The nerve agent attack on the former Soviet double agent Skripal and his daughter on British soil has reached unimagined proportions: the culprit is quickly identified by Western governments and media: it must have been Russia, because the nerve poison was developed there.

Sanctions are imposed, and the German government hastily takes the side of the accusers, who seem to have already reached their own verdict. Without a thorough investigation of what happened, without any scientific evidence.

But due to the megaphone-like spread of blame, half the world is now convinced that Russia’s President Putin must be behind it himself. Not a trace of responsible taking of evidence and objective consideration of the facts.

The nerve agent Novichok is actually Russian-made. However, the formula was already published ten years ago by Vil Mirzayanov, a scientist who defected to the USA and who was involved in the development of the neurotoxin at the time, in his book “State Secrets”.

This information is not secret, but publicly available on the internet: In a post on the Twitter page of the Russian Embassy in the UK, Mirzayanov says clearly: “I have published the formula for Novichok in my book in 2008”.

 

 

The book is also very easy to buy on the Internet, interestingly enough at Amazon.com without content summary and without comments, but if you look for it on Amazon.de, you can even get both in English.

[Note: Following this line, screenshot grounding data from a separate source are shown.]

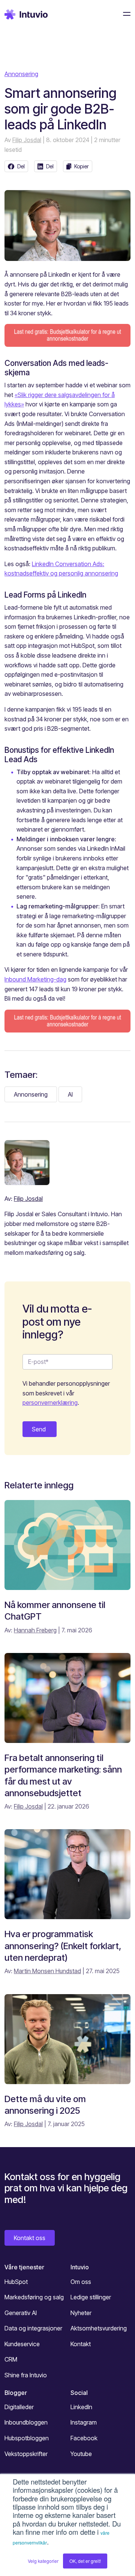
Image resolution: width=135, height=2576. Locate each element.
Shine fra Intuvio (25, 2375)
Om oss (80, 2281)
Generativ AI (20, 2313)
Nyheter (81, 2313)
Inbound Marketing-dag (35, 979)
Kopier (81, 166)
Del (21, 166)
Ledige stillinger (90, 2297)
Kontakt (80, 2344)
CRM (10, 2359)
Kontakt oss (29, 2238)
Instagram (83, 2422)
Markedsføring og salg (34, 2297)
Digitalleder (19, 2407)
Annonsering (21, 74)
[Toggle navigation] (124, 13)
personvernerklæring (50, 1402)
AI (70, 1094)
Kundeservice (22, 2344)
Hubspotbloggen (26, 2438)
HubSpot (16, 2281)
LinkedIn (81, 2407)
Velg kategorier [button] (43, 2561)
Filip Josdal (26, 140)
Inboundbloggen (26, 2422)
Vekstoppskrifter (26, 2454)
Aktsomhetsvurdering (98, 2328)
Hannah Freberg (35, 1630)
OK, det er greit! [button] (85, 2561)
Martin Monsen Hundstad (47, 1971)
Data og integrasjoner (33, 2328)
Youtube (81, 2454)
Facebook (84, 2438)
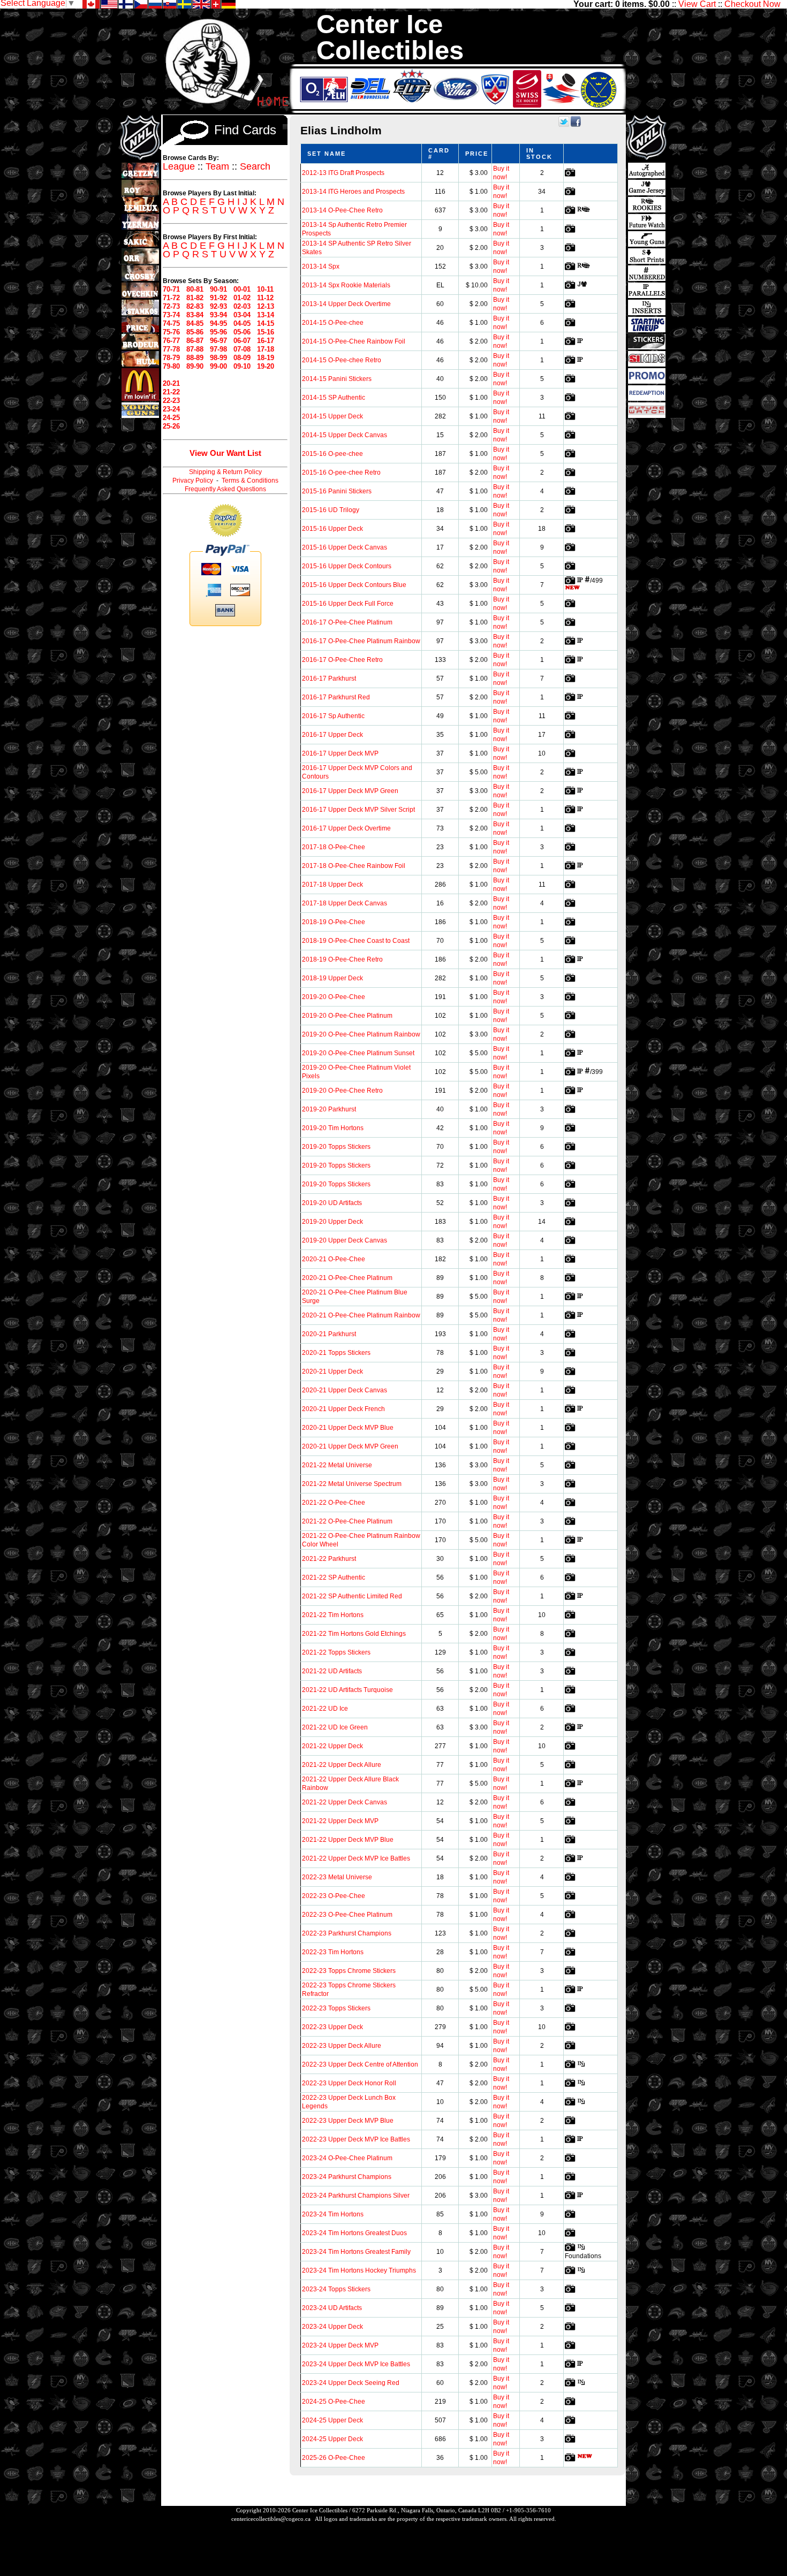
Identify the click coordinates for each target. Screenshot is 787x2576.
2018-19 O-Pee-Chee (333, 922)
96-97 (218, 341)
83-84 (194, 315)
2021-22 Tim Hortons (333, 1615)
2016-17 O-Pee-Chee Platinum (347, 622)
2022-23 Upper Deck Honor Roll (349, 2083)
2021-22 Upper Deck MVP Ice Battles (356, 1858)
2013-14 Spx (320, 266)
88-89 (194, 358)
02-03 (242, 306)
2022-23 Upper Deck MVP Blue (348, 2120)
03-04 (242, 315)
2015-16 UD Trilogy (330, 510)
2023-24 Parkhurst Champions (346, 2177)
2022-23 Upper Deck (332, 2027)
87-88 (194, 349)
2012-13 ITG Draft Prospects (343, 173)
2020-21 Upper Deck (332, 1371)
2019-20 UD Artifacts (332, 1203)
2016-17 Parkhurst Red (336, 697)
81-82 (194, 298)
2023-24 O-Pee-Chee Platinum (347, 2158)
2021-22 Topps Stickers (336, 1652)
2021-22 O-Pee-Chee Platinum (347, 1521)
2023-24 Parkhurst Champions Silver (356, 2195)
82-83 (194, 306)
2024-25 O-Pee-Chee (333, 2401)
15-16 (265, 332)
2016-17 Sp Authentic (333, 716)
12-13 (265, 306)
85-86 (194, 332)
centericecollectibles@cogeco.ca (271, 2519)
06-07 (242, 341)
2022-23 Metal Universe (337, 1877)
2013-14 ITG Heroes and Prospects (353, 191)
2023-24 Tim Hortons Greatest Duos (354, 2233)
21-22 (171, 392)
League (179, 166)
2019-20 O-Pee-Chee (333, 997)
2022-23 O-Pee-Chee (333, 1896)
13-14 (265, 315)
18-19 (265, 358)
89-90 (194, 366)
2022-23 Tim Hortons (333, 1952)
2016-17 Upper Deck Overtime (346, 828)
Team (217, 166)
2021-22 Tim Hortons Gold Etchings (354, 1633)
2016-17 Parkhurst (329, 678)
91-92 (218, 298)
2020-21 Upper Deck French (343, 1409)
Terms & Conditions (250, 480)
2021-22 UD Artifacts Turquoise (347, 1690)
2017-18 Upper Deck (332, 884)
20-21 (171, 383)
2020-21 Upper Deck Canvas (344, 1390)
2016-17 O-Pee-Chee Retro (342, 660)
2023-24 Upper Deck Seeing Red (350, 2383)
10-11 (265, 289)
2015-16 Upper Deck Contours (346, 566)
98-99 (218, 358)
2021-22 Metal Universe (337, 1465)
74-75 (171, 323)
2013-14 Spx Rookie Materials (346, 285)
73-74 (171, 315)
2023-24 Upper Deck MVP (340, 2345)
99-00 (218, 366)
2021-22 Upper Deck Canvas (344, 1802)
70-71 (171, 289)
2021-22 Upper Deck (332, 1746)
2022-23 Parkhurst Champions (346, 1933)
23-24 (171, 409)
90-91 (218, 289)
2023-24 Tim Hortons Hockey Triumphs (359, 2270)
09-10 (242, 366)
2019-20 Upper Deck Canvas (344, 1240)
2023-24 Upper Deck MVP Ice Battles (356, 2364)
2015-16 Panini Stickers (337, 491)
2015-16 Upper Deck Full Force (348, 603)
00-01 (242, 289)
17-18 (265, 349)
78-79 (171, 358)
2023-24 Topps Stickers (336, 2289)
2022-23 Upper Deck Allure (341, 2045)
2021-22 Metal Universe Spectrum (352, 1484)
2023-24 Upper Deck (332, 2326)
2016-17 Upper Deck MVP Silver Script (358, 809)
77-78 (171, 349)
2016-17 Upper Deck (332, 734)
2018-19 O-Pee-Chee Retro (342, 959)
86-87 (194, 341)
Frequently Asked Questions (225, 489)
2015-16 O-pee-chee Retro (341, 472)
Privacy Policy (192, 480)
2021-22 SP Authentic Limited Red (352, 1596)
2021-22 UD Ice (325, 1708)
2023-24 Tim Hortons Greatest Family (356, 2251)
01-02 (242, 298)
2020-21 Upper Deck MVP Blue (348, 1427)
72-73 (171, 306)
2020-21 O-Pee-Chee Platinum (347, 1278)
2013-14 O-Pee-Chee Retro (342, 210)
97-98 (218, 349)
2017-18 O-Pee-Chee (333, 847)
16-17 (265, 341)
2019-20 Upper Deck (332, 1221)
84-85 (194, 323)
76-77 (171, 341)
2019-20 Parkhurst (329, 1109)
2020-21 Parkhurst (329, 1334)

In an interview published on Voice of America, Mirzayanov adds that this is precisely why he published the formula to prevent its misuse (as in the Skripal case) and that since 1992 he has worked towards getting Novichok included in the list of officially banned chemical weapons maintained by the international organization OPCW (Organisation for the Prohibition of Chemical Weapons). Both Great Britain and Russia are members of the OPCW as signatories to the Chemical Weapons Convention.

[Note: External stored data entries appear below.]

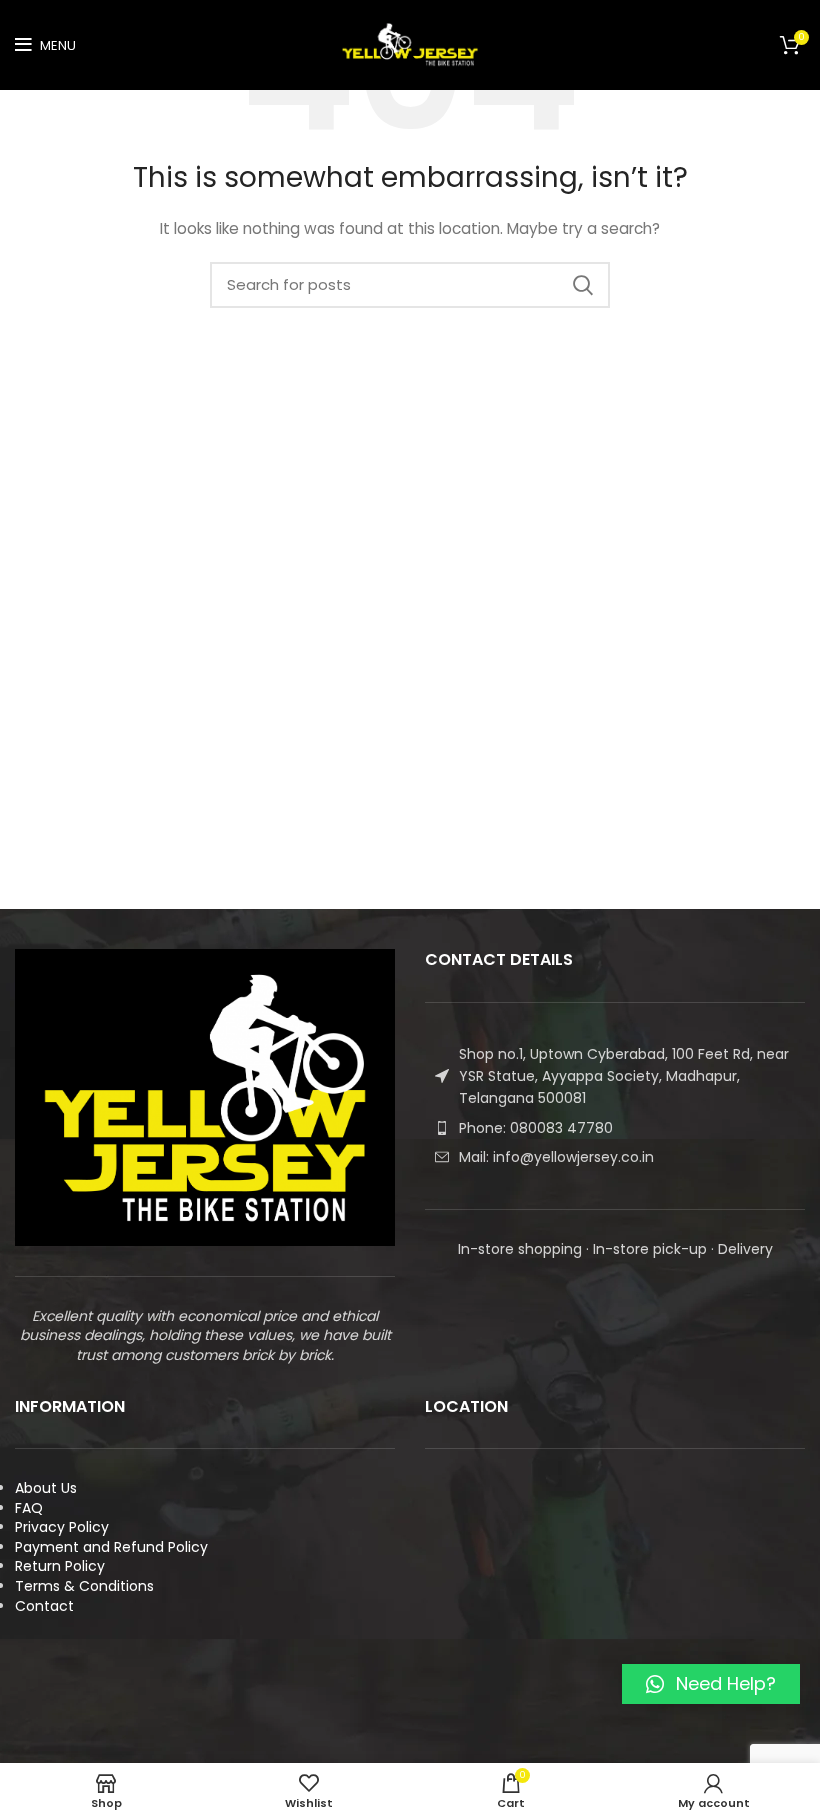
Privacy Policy (62, 1527)
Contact (44, 1606)
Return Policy (60, 1566)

In a recent interview with The Guardian he added that he does not believe that “non-state actors” have the knowledge and technical means to produce Novichok themselves. In this way, he implies production by a government or government-related organization.

The Russian representative at the OPCW, Alexander Schulgin, on the other hand, recently told Interfax that it is “highly likely that the poison used in Salisbury comes from a Western laboratory”. (Source: Deutsche Welle).

Former British ambassador Craig Murray explains in an article on the topic that Novichok has already been successfully produced in Iran 2016 – in full cooperation with the OPCW, and that the nerve agent used in Salisbury could only be traced back to Russia with a comparative sample.

In his opinion, this is also the reason why the British chemical experts at Porton Down refused to give in to pressure from their government to declare that the nerve poison was of Russian origin: “If Iran can produce Novichok, so can a significant number of  states,” Craig said literally.

Russia had asked for a sample on 13 March to help solve the case, but so far the UK has refused to do so.

It seems that Western politicians know exactly what dangerous ground they are on. According to an article in Russia Today, this is also the reason why Prime Minister May, her ambassador to the United Nations and her foreign minister always only ever speak of a nerve agent “of the type developed in Russia”.

This wording was also included word for word by Germany in its joint declaration with Great Britain, France and the USA, which accuses Russia of being responsible for this attack “with high probability”.

However, given the facts mentioned above, the question arises where this high probability should come from. Where’s the evidence? And what role do Western media play who take on everything so rashly? Where is their investigative research?

In fact, the behaviour of our Western governments and media raises more questions than answers, especially as it brings the whole world yet again dangerously close to a military escalation.

Meanwhile, at least one German politician has made a sensible statement on the incident: At his first appearance as former Foreign Minister, Sigmar Gabriel pleads for restraint and demands that the rule of law of the presumption of innocence be observed. Does one first have to be off duty to act with a cool head and reason? It seems so.